Pages

28 November 2011

boys


A little over a week ago I find myself in a little church on the property of the Jaibón orphanage, worshipping and praying with all the boys. We listen to the animated Pastor give his message and everyone is given the opportunity to lead a song. A lot of the boys get up and sing, I go up with Imanol and we sing a song he taught me over a year ago, and José leads two songs on his very own guitar, one of the songs the same one I played for the boys last summer…what seems like an eternity ago, what seems like yesterday. I’m singing along with tears in my eyes looking up at this special boy that is becoming a man who I know God has set apart for great things.

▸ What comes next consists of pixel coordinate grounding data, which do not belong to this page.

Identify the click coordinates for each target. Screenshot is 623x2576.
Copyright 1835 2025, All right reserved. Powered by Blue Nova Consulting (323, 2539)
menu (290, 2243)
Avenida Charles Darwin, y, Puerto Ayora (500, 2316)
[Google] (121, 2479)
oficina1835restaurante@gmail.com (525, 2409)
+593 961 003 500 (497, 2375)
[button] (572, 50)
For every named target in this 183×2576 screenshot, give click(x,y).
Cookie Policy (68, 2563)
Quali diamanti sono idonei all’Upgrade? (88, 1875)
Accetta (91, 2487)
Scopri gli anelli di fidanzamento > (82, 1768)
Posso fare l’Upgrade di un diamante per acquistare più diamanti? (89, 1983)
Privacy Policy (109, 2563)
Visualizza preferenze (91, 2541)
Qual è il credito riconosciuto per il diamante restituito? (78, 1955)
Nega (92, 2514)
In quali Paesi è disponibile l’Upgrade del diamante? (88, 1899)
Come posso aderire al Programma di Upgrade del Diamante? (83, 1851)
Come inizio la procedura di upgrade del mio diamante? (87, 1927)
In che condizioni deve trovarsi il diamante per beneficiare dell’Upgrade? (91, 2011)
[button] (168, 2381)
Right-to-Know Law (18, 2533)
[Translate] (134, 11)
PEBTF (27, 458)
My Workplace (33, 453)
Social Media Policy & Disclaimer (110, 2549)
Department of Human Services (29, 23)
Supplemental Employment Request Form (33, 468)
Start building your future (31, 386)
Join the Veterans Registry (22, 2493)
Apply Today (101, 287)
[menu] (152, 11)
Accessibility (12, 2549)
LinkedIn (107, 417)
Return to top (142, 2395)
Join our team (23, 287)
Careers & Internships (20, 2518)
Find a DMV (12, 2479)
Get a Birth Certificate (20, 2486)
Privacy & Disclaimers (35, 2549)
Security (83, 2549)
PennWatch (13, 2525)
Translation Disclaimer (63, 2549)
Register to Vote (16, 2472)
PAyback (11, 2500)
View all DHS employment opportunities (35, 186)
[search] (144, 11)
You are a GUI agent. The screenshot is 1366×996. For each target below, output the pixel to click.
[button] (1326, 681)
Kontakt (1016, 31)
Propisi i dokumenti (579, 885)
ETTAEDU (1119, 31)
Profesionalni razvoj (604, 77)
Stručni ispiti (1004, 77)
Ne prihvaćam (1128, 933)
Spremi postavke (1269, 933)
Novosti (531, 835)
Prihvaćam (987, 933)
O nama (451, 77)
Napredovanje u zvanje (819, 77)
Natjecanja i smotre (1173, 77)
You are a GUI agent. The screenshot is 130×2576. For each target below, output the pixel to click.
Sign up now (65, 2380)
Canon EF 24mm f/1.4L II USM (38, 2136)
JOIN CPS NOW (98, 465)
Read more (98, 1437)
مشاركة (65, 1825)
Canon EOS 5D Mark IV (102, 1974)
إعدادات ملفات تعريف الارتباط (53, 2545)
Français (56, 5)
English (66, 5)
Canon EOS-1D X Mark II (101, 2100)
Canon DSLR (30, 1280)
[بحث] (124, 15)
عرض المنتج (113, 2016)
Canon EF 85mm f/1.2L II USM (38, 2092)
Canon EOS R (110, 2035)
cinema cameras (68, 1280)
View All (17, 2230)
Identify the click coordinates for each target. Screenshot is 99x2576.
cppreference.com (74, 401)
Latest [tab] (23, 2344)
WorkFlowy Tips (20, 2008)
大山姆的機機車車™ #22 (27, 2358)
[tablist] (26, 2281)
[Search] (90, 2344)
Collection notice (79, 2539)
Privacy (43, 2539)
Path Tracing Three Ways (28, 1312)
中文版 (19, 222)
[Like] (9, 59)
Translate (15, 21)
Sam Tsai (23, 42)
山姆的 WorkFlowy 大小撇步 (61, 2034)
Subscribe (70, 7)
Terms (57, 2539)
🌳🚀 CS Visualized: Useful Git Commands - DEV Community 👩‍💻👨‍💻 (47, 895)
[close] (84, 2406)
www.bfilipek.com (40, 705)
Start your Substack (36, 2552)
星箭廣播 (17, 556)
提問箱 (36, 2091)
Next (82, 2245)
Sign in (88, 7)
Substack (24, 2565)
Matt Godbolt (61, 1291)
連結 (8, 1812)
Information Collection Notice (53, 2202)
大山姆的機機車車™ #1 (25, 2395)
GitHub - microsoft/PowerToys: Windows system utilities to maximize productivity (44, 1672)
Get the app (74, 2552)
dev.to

At one point we are all in a circle holding hands, singing and praying, and I have never felt the Spirit move like I feel it wash over me in this moment. In this moment I know that God’s hand is on that place, on each of those boys, and that He is raising up a generation of men who seek His face; who are Kingdom-minded spiritual leaders; who bring change and carry the name of Jesus; who bring Light to dark places.

As I’m praying for each of them I look around the room and see them talking to the Lord…I squeeze Imanol’s hand and I see Chispa’s smile and I know that there are big plans being orchestrated by God and that His love is taking root in this soil of their adolescence. These are the same kids who stole my heart and made coming back to the DR not an option but an obligation. I would be here even if it were only for them.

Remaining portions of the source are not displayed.